Start of Study text
Warsh recalls that during her interview, Dr. Kelsey would often get sidetracked by a squirrel that sat outside her window sill, and that she had this old and scruffy cat that she adored.

“I took my hand and clicked my fingers for her cat to come, and she sat on me for the rest of the interview,” said Warsh. “That was that, I guess Frances had figured if her cat liked me, then I must be okay.”

This was just the beginning. Since all of Kelsey’s papers had been donated to the Library of Congress in Washington, Warsh made a total of five trips there.

“I had a research assistant in Washington, and I had research assistants at VIU and together we uploaded everything and put it on hard drives and brought it back and printed everything out. I still have close to 9,000 pages of her records. It was a big collection, she lived a long time and she was a pack rat, and she worked for the government which meant that at that point there were multiple copies of things, a lot of what I looked at hadn’t yet been curated by the Library of Congress.”

With a full-time teaching position at VIU that keeps her pretty busy, Warsh dedicated time to working on a chapter every summer. Warsh said that her book is divided into three parts.

First, her early career.

“The records were so rich, that I was able to give a really good overview as to what it was like for her growing up with her family in Cobble Hill,” said Warsh. “When she was 15, she pretty much finished school, and from there went on to university at Victoria College.”

Victoria College, which is now University of Victoria, was based at Craigdarroch Castle from 1921 to 1946. Warsh then looked at Kelsey’s time at McGill University where she received both her Bachelors and Masters degree in Science.

“She was really remarkable in that she was one of the first women to have a science degree,” said Warsh.

Warsh also spent the first part of her book going though Kelsey’s degrees, her PhD, her war time work, as well as her time with the pharmacology department at the University of Chicago. Kelsey was encouraged by her McGill professors to reach out to noted researcher EMK Geiling, M.D. who at that time was first starting up the department.

As the story goes, with the spelling of Kelsey’s first name (Frances/Francis) Geiling presumed she was a man and was offered the position, which she accepted in 1936. Once she completed her PhD in pharmacology she permanently joined the faculty of the University of Chicago in 1942 where she met fellow colleague Fremont Elis Kelsey whom she married the following year in 1943. Kelsey worked a lot with anti-malarial drugs. Treating malaria with quinine marked the first successful use of a chemical compound to treat an infectious disease.
End of Study text
Start of Supplied information
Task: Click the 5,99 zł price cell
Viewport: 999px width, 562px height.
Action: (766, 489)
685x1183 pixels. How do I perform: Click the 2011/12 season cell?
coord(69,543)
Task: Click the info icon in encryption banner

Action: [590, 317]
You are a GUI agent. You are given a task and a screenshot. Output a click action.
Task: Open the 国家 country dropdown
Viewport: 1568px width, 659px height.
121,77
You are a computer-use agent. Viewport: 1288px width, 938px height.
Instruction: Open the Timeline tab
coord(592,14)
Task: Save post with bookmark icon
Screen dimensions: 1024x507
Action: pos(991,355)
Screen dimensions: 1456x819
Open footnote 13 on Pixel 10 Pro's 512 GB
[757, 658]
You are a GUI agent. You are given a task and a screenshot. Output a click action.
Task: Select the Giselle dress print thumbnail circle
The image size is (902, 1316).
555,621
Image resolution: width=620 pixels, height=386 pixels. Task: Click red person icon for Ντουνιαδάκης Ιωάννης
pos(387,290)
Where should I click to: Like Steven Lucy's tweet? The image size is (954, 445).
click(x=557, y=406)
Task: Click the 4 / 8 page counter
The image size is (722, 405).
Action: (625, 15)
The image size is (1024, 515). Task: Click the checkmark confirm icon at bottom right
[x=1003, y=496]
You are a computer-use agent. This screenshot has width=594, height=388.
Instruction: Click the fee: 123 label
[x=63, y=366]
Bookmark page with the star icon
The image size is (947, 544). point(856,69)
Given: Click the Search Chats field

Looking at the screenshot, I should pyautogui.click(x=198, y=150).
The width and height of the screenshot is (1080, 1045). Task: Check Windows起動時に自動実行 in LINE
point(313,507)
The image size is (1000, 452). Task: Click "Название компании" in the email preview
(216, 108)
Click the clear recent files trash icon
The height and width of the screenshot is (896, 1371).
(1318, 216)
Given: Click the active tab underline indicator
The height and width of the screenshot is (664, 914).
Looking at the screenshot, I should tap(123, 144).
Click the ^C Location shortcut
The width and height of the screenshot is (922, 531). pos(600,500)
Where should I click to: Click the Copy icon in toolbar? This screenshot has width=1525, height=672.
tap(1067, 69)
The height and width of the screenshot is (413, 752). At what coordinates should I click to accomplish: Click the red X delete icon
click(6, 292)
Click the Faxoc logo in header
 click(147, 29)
End of Supplied information
Directions for this task: Repeat the passage about Frances Kelsey word for word, between "Warsh recalls that" and "that she adored.", inclusive.

Answer to the exercise:
Warsh recalls that during her interview, Dr. Kelsey would often get sidetracked by a squirrel that sat outside her window sill, and that she had this old and scruffy cat that she adored.